Muscle Nerve. 1993 Jan;16(1):69-76. doi: 10.1002/mus.880160112.
In this study, we have measured the passive, the intrinsic, and the reflex-mediated mechanical response to stretch of the ankle extensors and flexors in 13 spastic multiple sclerosis patients and 10 healthy control subjects. In the ankle flexors, the patients had no reflex-mediated stiffness. The passive stiffness was increased by 138% (95% confidence interval: 26-91%) and the intrinsic stiffness by 79% (41-158%) when compared with the healthy subjects. In the ankle extensors, the reflex-mediated stiffness and the intrinsic stiffness of the patients were equal to the reflex-mediated and the intrinsic stiffness in healthy subjects. The passive stiffness was increased by 152% (41-352%). We conclude that spastic muscles in multiple sclerosis patients have an increased non-reflex stiffness (passive plus intrinsic stiffness), and that the reflex-mediated stiffness in the extensors during a sustained voluntary contraction does not differ significantly from healthy subjects.
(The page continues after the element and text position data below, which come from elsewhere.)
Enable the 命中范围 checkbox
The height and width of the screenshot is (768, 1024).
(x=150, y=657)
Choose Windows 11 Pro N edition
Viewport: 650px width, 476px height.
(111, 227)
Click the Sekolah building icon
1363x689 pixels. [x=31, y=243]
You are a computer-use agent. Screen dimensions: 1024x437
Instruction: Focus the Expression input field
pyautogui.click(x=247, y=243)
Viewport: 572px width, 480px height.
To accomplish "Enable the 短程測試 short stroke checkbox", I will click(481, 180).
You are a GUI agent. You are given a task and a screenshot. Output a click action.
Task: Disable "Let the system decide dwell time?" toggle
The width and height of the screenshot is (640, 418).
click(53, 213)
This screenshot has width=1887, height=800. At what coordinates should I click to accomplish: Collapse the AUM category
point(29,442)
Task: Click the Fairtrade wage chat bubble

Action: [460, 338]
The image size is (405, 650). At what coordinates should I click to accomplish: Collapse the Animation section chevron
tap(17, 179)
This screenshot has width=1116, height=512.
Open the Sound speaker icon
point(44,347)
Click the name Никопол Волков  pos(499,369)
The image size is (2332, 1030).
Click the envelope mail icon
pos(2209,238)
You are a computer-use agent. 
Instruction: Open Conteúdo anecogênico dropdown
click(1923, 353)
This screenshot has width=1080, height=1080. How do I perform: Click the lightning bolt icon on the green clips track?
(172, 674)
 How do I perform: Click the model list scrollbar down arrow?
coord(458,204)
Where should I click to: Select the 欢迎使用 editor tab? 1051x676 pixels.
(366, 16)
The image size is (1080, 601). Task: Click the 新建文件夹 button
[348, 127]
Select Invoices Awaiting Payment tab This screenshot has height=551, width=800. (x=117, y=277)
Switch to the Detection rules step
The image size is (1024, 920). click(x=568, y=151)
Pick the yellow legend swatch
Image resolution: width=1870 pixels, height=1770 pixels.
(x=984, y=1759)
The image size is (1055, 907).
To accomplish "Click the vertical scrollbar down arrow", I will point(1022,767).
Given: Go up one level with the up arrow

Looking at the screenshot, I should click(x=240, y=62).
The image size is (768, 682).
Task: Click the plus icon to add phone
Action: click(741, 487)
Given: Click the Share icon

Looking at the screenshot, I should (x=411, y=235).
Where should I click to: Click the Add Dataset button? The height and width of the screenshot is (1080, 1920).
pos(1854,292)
在本研究中,我们测量了13例痉挛型多发性硬化症患者和10名健康对照者的踝伸肌和屈肌对拉伸的被动、固有和反射介导的机械反应。在踝屈肌方面,患者没有反射介导的僵硬。与健康受试者相比,被动僵硬增加了138%(95%置信区间:26 - 91%),固有僵硬增加了79%(41 - 158%)。在踝伸肌方面,患者的反射介导僵硬和固有僵硬与健康受试者的反射介导和固有僵硬相当。被动僵硬增加了152%(41 - 352%)。我们得出结论,多发性硬化症患者的痉挛肌肉具有增加的非反射僵硬(被动加固有僵硬),并且在持续的自主收缩过程中,伸肌的反射介导僵硬与健康受试者没有显著差异。